◆ **TASK**
The answer must reproduce exactly the lines from the one with "Image resolution: width=821" through the end of the material, and it must contain no pictures.

◆ **MATERIAL SHOWN**
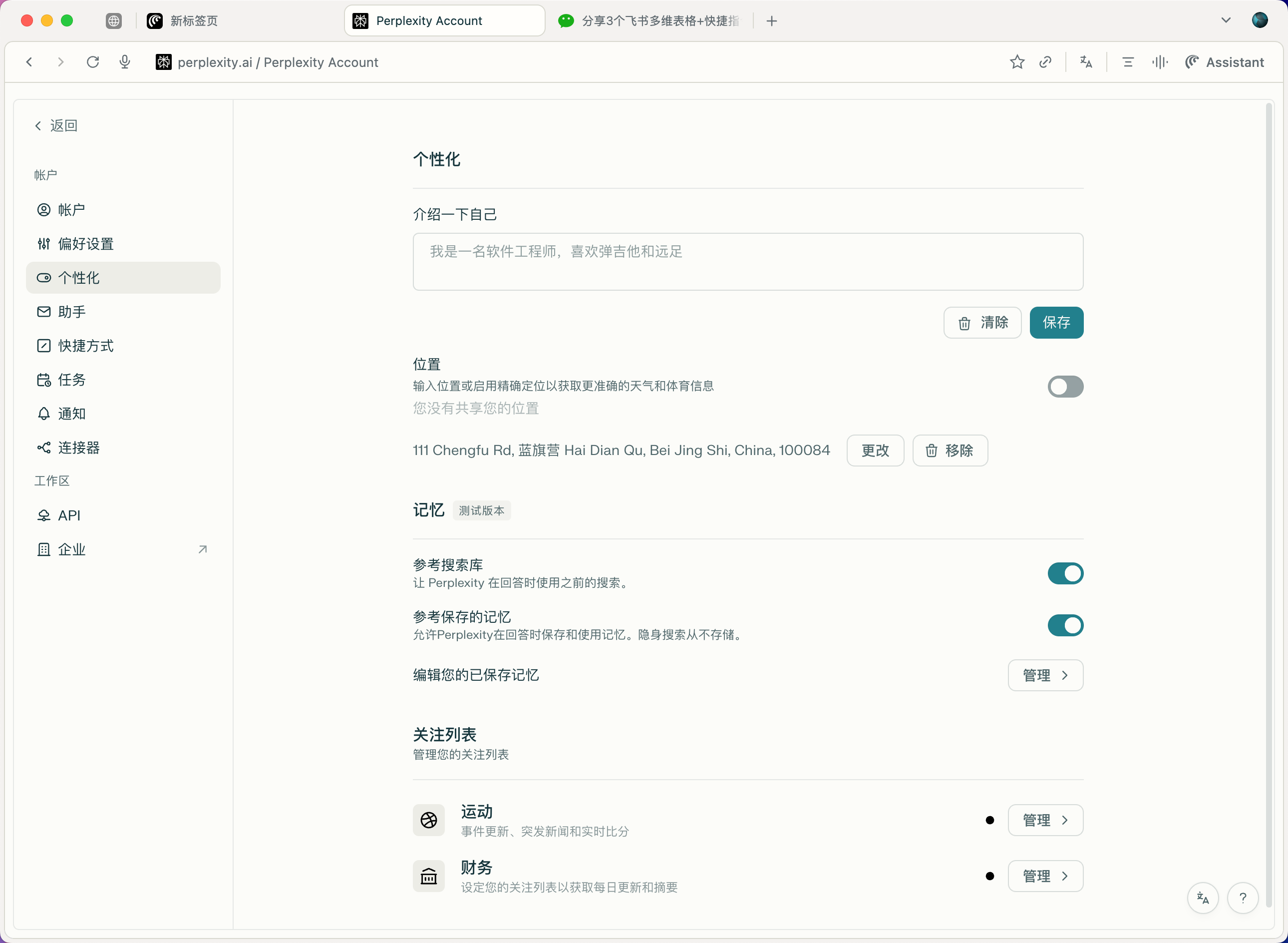Screen dimensions: 1288x943
Task: Click the 保存 button
Action: coord(1056,323)
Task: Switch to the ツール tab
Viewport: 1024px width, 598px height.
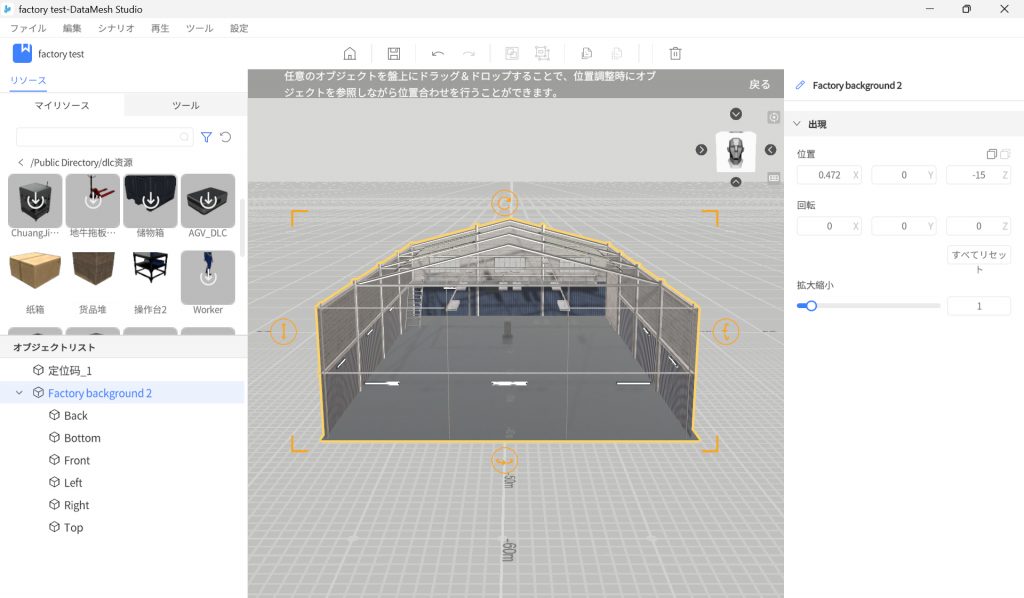Action: 185,105
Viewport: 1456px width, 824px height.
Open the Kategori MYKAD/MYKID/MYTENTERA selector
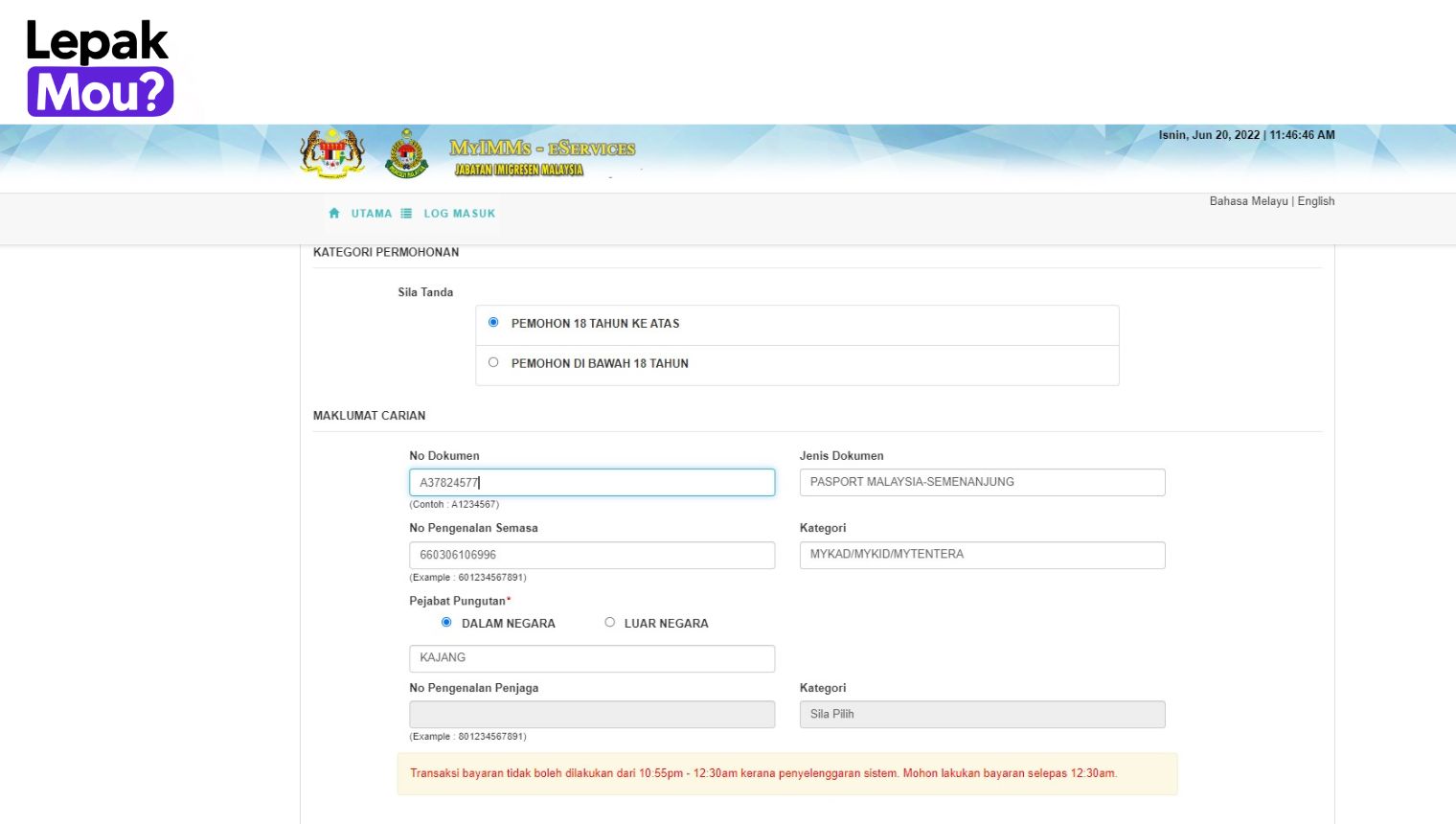pyautogui.click(x=982, y=555)
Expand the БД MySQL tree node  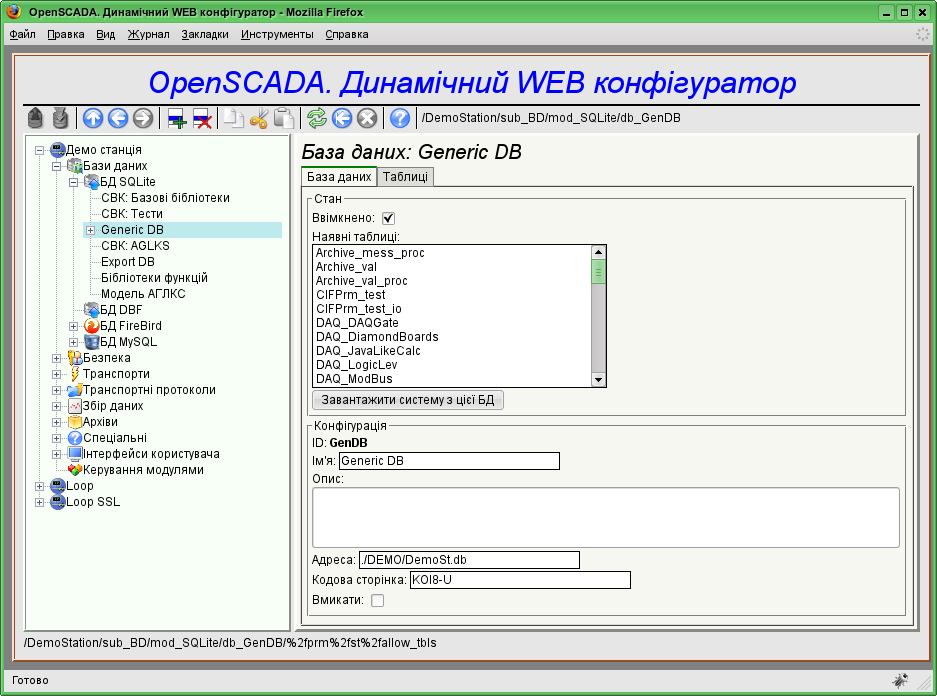[x=74, y=342]
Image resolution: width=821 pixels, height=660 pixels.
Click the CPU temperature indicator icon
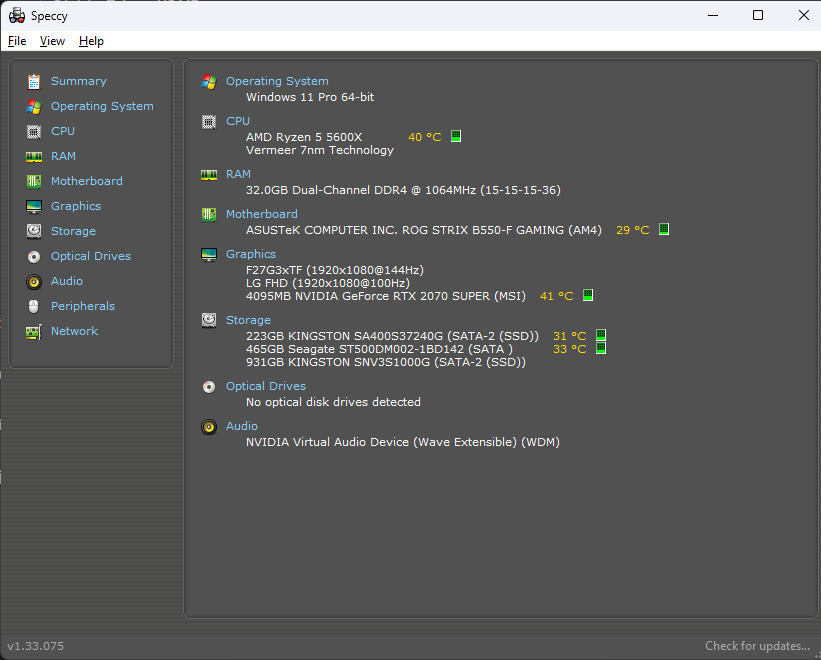pos(456,137)
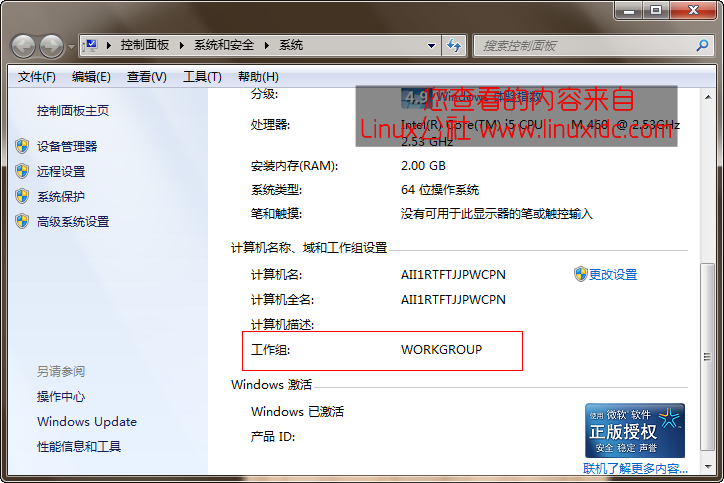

◆ **EXERCISE OUTPUT**
Image resolution: width=821 pixels, height=660 pixels.
Click the CPU temperature indicator icon
pos(456,137)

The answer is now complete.